Je ne crie pas au complot, car ce n’est pas le genre de la maison, mais franchement : qui, parmi ceux qui ont répété jour après jour qu’« Hôtel Europe » ne remplissait pas sa salle, chaque soir depuis septembre, est venu y voir de plus près ? Qui, parmi les demi-habiles de la grande presse, parmi les militants de la pensée correcte, parmi les ennemis aveugles de « BHL » (qui, il faut bien le dire, adore la castagne, et se plaît à la provoquer…), a vraiment compris de quoi parlait ce « texte de théâtre » ? J’emploie cette tournure – et non celle, plus attendue, de « pièce de théâtre » – car elle seule peut rendre compte de la bizarrerie, de la complexité, du montage incroyablement sophistiqué, dont « Hôtel Europe » se compose. Croyez-en un spectateur certes bien disposé, un ami proche, qui a dû voir ce spectacle quatre ou cinq fois et qui, ce dimanche, en découvrait encore les subtilités imperceptibles hier ou avant hier.
Jacques Weber dit souvent que le « théorème de Planchon » – un acteur, même ultra-préparé, n’interprète vraiment bien un texte qu’à partir de la cinquantième représentation – ne souffre aucune exception. Eh, bien, je complèterai ce «théorème » : un spectateur ne comprend « Hôtel Europe » que s’il le voit, ou le lit, quatre ou cinq fois…

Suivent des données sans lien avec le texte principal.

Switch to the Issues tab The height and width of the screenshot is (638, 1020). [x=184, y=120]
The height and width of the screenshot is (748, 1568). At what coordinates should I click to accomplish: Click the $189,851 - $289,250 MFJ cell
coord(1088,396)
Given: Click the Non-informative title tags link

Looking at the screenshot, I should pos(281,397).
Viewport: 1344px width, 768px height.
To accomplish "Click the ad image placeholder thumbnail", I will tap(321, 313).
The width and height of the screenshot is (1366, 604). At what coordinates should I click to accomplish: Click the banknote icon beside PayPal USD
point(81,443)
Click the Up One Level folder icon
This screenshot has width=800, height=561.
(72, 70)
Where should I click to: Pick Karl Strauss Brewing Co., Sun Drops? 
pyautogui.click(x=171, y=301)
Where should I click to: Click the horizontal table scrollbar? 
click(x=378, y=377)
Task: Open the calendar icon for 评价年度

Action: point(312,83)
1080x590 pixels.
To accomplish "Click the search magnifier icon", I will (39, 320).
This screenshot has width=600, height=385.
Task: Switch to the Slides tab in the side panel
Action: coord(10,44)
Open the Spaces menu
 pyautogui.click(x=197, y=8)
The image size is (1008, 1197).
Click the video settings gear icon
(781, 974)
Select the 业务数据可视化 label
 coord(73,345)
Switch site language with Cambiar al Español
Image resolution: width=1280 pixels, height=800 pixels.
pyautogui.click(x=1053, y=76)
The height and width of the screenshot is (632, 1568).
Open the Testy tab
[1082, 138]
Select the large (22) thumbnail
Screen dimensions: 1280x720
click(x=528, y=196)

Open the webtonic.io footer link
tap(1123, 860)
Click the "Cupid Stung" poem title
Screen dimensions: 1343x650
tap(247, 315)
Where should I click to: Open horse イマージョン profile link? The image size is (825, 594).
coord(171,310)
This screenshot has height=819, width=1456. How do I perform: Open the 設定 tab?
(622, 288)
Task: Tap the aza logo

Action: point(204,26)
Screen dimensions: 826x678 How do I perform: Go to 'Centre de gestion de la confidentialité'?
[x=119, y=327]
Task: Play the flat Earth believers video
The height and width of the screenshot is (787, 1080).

Je prends quelques exemples : quand Weber, évoquant la terne apparence des billets en euro, se moque des ponts qu’on y voit (au lieu des visages de Goethe, de Kant, de Dante…) et « qui ne mènent nulle part », avant de dire que ces billets de banque sont « la victoire de Heidegger », qui, sinon l’initié, comprendra que c’est là une allusion aux « chemins qui ne mène nulle part » du philosophe nazi ?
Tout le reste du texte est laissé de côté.